Richards, Layton & Finger, P.A., special Delaware
counsel to the Trusts, will pass upon certain legal matters for
the Trusts. Unless otherwise provided in the applicable
prospectus supplement, certain legal matters will be passed upon
for any underwriters or agents by their own counsel.
EXPERTS
The consolidated financial statements incorporated in this
prospectus by reference from our Annual Report on
Form 10-K
for the year ended December 31, 2007 and the effectiveness
of Huntington Bancshares Incorporated internal control over
financial reporting have been audited by Deloitte &
Touche LLP, an independent registered public accounting firm, as
stated in their reports (which reports (1) express an
unqualified opinion on the consolidated financial statements and
includes an explanatory paragraph related to the adoption of
Statement of Financial Accounting Standards (SFAS)
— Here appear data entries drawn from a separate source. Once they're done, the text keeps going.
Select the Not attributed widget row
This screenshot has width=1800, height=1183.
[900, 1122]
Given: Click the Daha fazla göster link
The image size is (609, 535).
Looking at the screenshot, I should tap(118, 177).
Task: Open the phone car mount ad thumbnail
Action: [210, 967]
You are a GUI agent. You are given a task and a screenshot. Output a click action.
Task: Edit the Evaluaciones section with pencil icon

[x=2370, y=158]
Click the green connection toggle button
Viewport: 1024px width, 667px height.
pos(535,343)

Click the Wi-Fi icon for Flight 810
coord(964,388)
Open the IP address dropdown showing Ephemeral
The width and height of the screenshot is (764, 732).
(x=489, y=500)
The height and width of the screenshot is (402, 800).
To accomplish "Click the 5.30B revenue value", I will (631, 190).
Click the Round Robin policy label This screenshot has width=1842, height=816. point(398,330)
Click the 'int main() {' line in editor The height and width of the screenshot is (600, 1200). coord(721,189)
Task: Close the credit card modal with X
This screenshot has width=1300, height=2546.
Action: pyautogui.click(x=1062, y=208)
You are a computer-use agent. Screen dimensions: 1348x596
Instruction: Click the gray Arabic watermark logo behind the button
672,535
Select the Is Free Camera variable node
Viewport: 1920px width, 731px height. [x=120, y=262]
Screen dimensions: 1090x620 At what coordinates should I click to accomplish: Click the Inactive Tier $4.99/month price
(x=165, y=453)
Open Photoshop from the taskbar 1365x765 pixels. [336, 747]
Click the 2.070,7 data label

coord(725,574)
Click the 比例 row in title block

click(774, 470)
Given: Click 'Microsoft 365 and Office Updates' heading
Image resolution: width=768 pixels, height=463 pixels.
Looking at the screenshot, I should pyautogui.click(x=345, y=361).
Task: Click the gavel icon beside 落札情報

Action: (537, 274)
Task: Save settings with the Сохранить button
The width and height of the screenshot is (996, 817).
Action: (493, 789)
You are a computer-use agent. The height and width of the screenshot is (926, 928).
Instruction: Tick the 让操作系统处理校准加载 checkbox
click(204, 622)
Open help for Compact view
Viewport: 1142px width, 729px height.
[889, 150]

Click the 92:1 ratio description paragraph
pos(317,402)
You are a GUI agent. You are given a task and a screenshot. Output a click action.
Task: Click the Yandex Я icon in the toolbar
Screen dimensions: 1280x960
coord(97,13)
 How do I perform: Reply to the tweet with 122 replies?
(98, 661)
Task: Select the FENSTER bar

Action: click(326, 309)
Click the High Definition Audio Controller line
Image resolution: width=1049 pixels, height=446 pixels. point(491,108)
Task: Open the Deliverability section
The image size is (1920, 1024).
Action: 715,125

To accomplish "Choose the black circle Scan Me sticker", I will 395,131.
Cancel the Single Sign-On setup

No. 123(R), Share-Based Payment,
SFAS No. 156, Accounting for Servicing of
Financial Assets, and SFAS No. 158,
Employers Accounting for Defined Benefit Pension and
Other Postretirement Plans, in 2006, and (2) express an
unqualified opinion on the effectiveness of internal control
over financial reporting), which are incorporated herein by
reference. Such financial statements have been so incorporated
in reliance upon the reports of such firm given upon their
authority as experts in accounting and auditing.